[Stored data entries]
☆ ☆ ☆ ☆

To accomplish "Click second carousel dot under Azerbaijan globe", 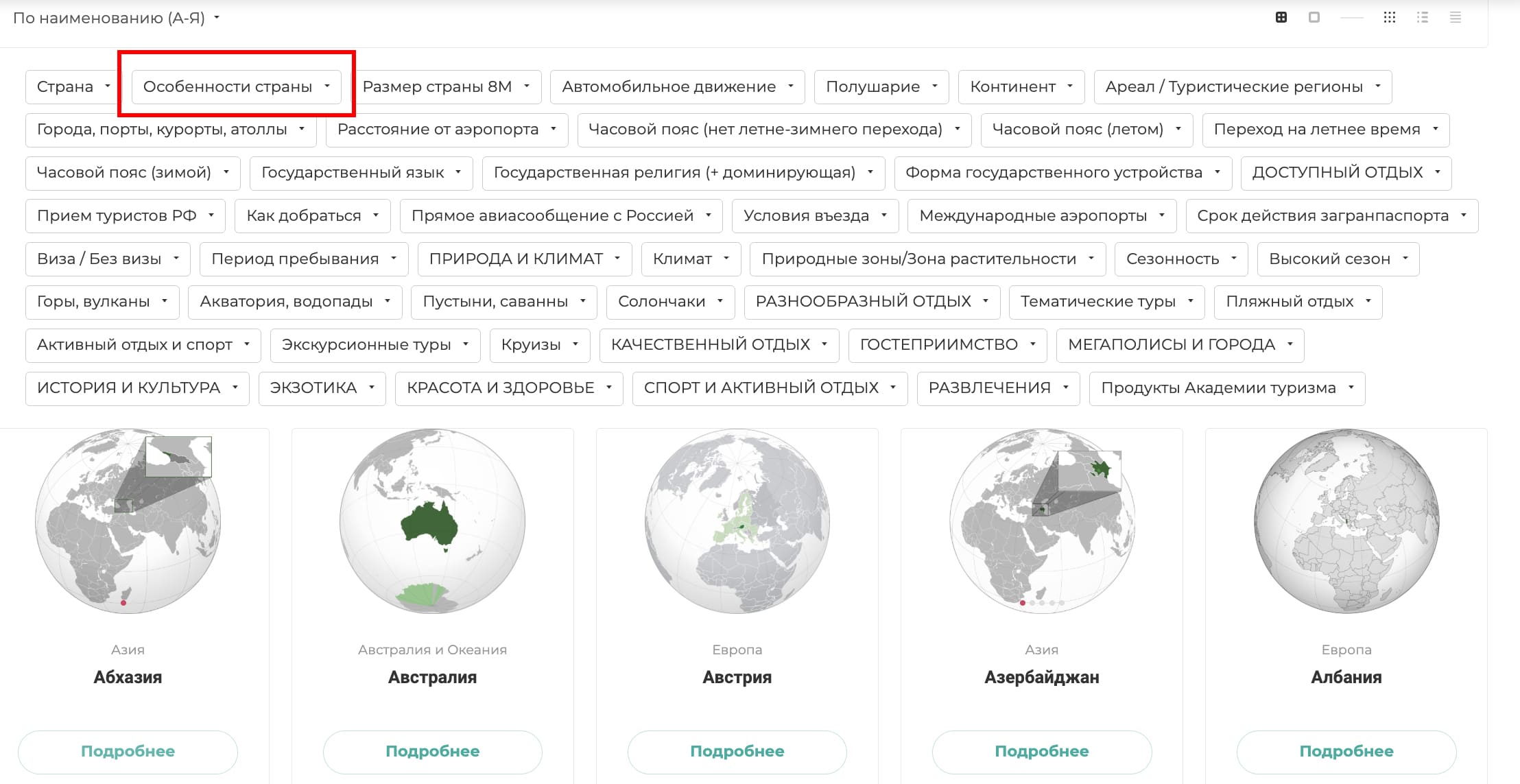I will (1032, 603).
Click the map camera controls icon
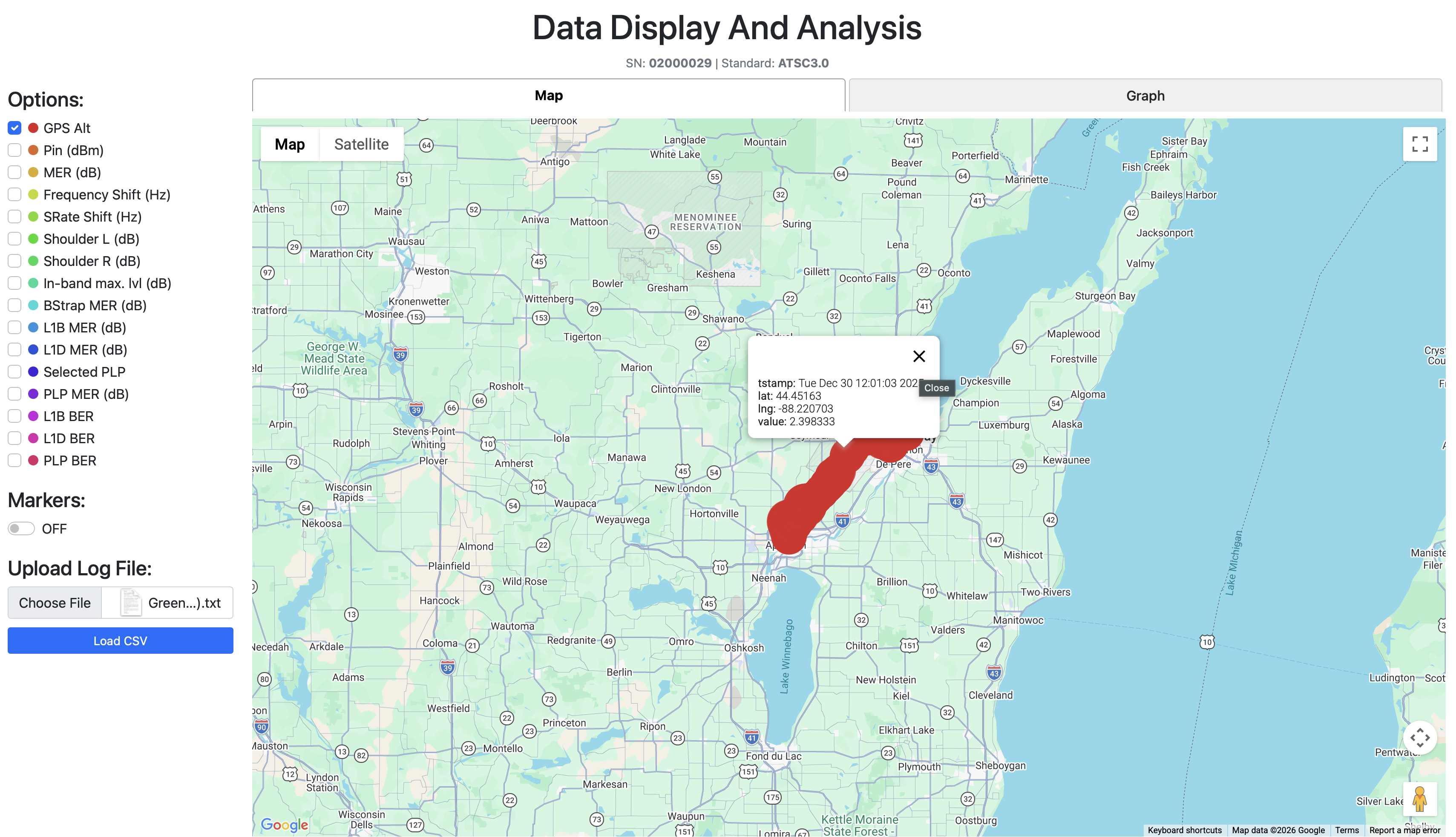 coord(1419,738)
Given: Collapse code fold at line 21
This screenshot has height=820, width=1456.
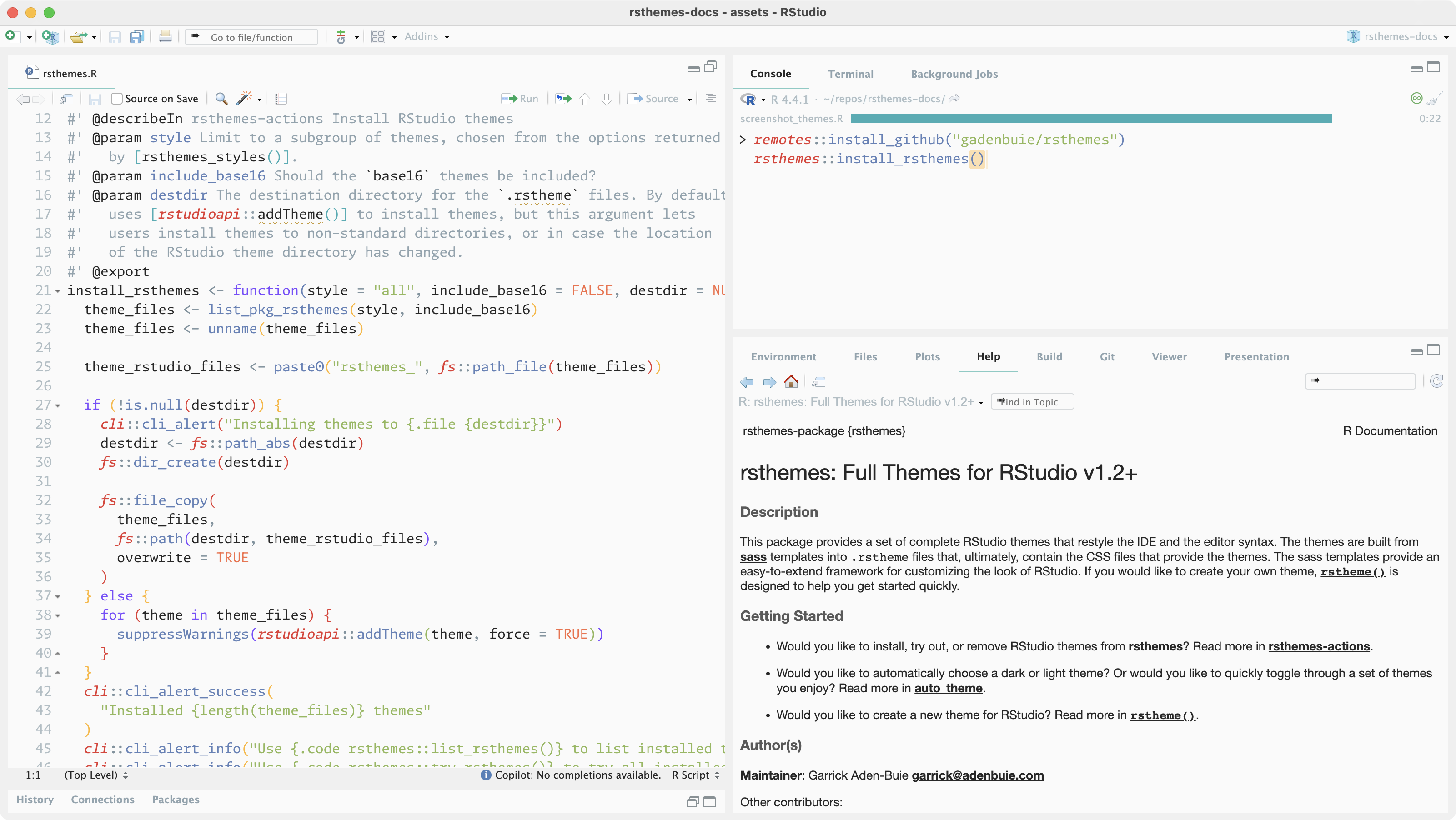Looking at the screenshot, I should click(58, 292).
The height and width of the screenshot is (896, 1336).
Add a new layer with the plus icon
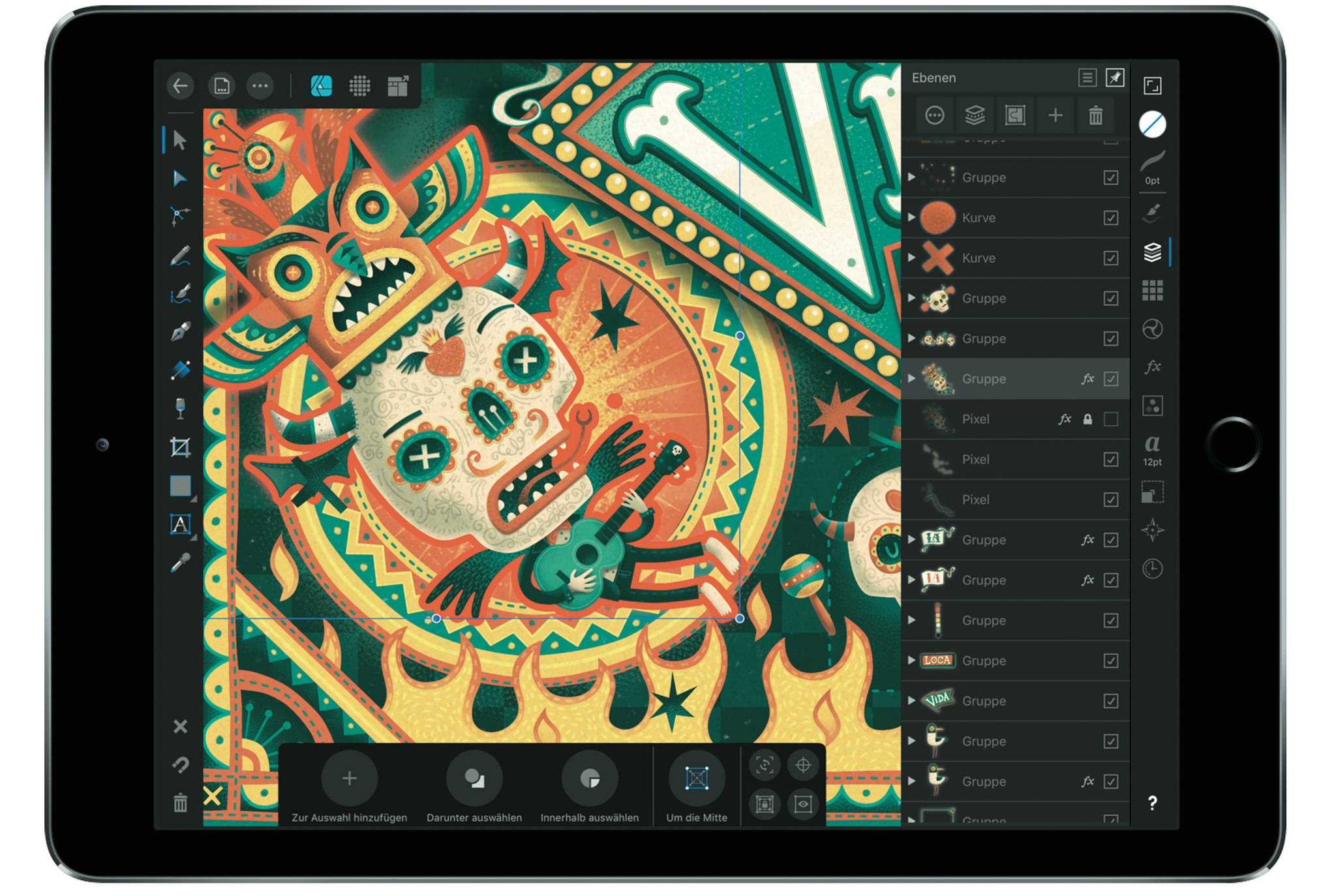tap(1055, 116)
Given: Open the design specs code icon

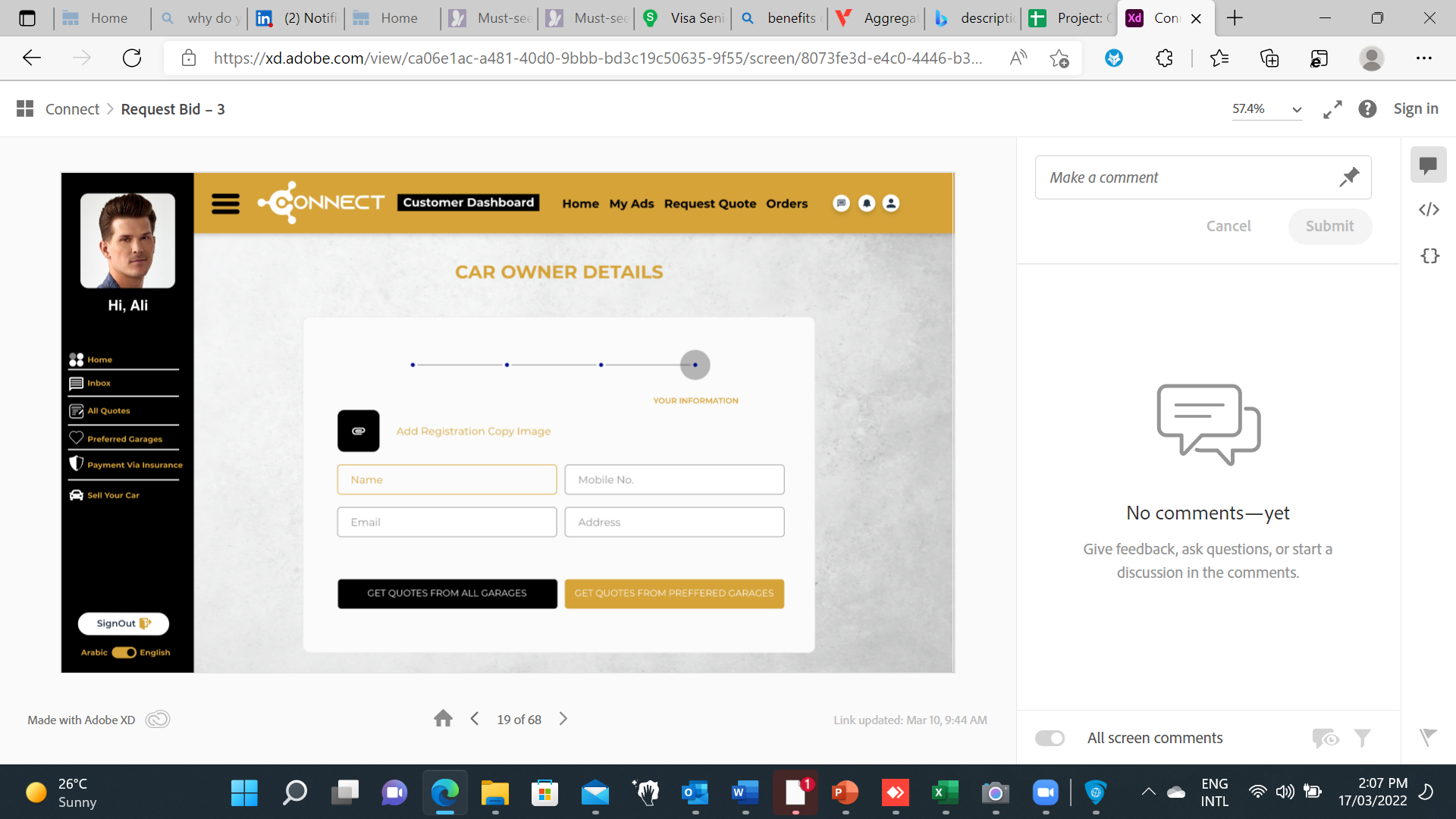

☆ ☆ ☆ ☆

- Work instruction: With the pictures left out, give again exactly the lines from the one with "Click the map camera controls icon" through the end of the data, both included.

- Finished task:
Click the map camera controls icon
 coord(1419,738)
Given: Collapse code fold at line 21
This screenshot has height=820, width=1456.
Looking at the screenshot, I should click(58, 292).
The height and width of the screenshot is (896, 1336).
Add a new layer with the plus icon
tap(1055, 116)
Given: Open the design specs code icon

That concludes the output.